2026-04-22 16:56:02 +02:00

🧪 Sara Holt — QA Engineer

Verdict: ⚠️ Approved with concerns

Good test coverage overall. The vi.stubGlobal/vi.unstubAllGlobals cleanup pattern is correct, vi.useFakeTimers is properly scoped, and the debounce/flush interaction tests are meaningful. Three gaps to address.

Concerns

1. Test file name triggers a repeating Vitest warning (suggestion)

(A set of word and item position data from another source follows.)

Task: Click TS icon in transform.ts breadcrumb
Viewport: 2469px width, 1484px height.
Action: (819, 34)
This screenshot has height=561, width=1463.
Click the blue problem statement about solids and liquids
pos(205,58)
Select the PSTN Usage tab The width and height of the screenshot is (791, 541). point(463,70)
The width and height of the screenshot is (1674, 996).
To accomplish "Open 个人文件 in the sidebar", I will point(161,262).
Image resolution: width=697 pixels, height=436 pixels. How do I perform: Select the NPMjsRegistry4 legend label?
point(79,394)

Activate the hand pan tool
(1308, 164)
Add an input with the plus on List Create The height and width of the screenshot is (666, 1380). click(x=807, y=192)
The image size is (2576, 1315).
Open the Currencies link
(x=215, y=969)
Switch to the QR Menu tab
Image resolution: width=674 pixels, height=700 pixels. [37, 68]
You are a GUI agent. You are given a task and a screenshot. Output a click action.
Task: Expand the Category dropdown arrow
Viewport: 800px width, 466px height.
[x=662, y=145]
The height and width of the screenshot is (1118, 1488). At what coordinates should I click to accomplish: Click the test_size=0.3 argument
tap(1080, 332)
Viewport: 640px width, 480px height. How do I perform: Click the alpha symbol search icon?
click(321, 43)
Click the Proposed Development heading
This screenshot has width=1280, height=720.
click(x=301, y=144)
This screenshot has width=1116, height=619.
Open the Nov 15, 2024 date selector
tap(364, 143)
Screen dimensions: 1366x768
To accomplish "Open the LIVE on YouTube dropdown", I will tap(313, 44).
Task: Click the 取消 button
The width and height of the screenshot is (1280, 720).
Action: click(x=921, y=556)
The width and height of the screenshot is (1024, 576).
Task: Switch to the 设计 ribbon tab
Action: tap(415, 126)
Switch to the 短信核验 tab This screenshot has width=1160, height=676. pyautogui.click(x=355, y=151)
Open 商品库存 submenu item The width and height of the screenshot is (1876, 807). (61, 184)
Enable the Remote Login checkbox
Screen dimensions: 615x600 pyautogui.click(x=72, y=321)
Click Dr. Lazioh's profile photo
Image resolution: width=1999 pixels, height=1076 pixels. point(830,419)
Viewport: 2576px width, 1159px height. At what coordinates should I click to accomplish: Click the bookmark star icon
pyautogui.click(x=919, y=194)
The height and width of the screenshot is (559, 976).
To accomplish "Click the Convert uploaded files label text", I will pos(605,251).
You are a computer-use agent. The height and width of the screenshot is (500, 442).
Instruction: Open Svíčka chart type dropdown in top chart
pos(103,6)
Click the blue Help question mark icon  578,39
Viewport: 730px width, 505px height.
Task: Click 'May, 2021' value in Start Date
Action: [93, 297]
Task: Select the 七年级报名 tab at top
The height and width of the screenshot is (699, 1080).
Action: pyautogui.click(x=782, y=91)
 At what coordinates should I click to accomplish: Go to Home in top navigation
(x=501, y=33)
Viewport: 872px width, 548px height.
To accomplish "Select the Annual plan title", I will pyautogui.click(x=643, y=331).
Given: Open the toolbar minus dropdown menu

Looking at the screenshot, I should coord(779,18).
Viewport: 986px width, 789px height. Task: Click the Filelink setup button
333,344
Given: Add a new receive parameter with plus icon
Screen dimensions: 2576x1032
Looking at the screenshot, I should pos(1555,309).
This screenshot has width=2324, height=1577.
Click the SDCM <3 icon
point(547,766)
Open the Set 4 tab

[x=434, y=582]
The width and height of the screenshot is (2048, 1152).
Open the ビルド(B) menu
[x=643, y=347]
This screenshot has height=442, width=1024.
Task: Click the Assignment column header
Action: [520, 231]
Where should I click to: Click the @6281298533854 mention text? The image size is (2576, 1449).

+server.spec.ts causes Vitest to print "Files prefixed with + are reserved" on every test run. It's noise in CI output. Rename to proxy.spec.ts — the file lives next to +server.ts so the association is preserved, and the warning disappears.

2. PATCH method is exported but not tested

+server.ts exports all five methods:

export const GET, POST, PUT, PATCH, DELETE: RequestHandler = ...

The forwarding suite tests GET, PUT, and POST. PATCH and DELETE have no forwarding coverage. Add at minimum one test for PATCH to confirm the same routing logic applies. DELETE already appears in import but was removed from the test file — either add a test or remove the export if it's not needed.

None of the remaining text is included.